Y al final de aquel breve diario, al final de aquel desgarrador testimonio de la fragilidad de su espíritu, no pude sino sentirme de acuerdo con ella: "la vida no es justa, el mundo es un lugar cruel y despiadado, la gente es hipócrita, superficial y vacía... pero no me quiero morir".

No sé cómo llegué al piso, hincado y sin fuerzas, extenuado como si hubiera nadado a través de mil mares, con Malena sentada a mi lado mientras me extiende algo más: un pequeño paquete que ella misma se encarga de desenvolver para luego entregarme el contenido: una foto dentro de un marco de plata, donde una niña flaca de pelo pajizo, lentes gruesos y enormes frenos dentales me mira con la más encantadora de las sonrisas.

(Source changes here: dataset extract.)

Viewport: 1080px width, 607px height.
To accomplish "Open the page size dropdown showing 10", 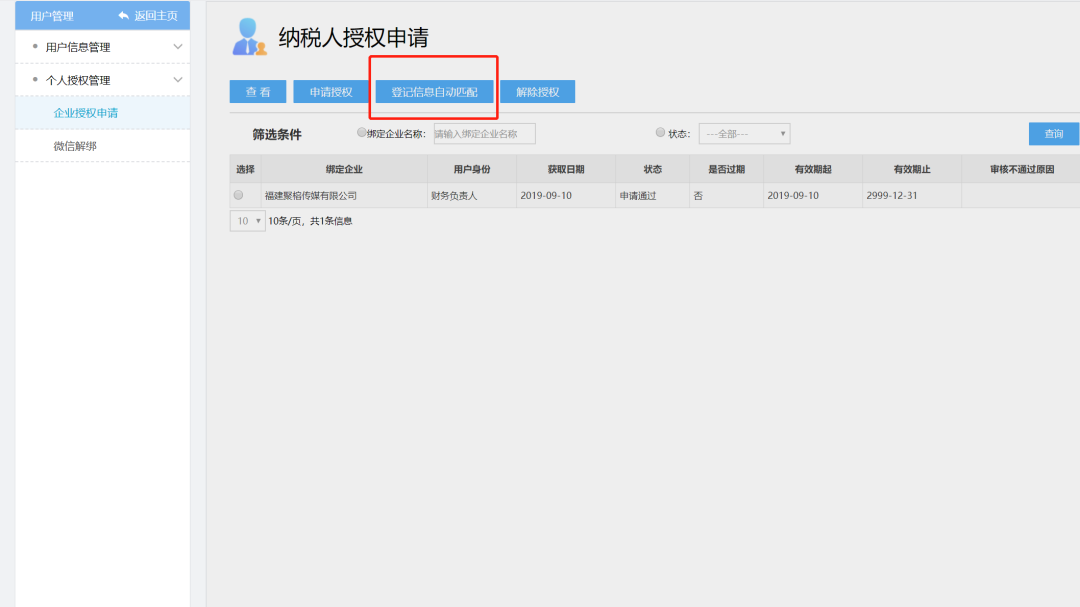I will (x=247, y=220).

En definitiva no había comparación: la mujer a mi lado era lo más cercano a un ángel en la tierra, pero aquella niña de figura desgarbada y rodillas huesudas era una auténtica diosa, la encarnación de Venus-Afrodita que ningún hombre sabría apreciar jamás y por ello los dioses habían decidido arrebatárnosla.

Quiero correr a su lado, quiero abrazarla, quiero protegerla, quiero consolarla, pero ya no puedo, lo único que puedo hacer es aferrarme con toda mi fuerza a aquella foto y sentirme abandonado, desamparado, irremediablemente solo a pesar de estar en medio de la sala de aeropuerto más transitada del mundo, rodeado por un interminable rebaño de autómatas sólo parcialmente humanos, que no me han volteado a ver por más de medio segundo a pesar de que, por primera vez en mi vida... estoy llorando.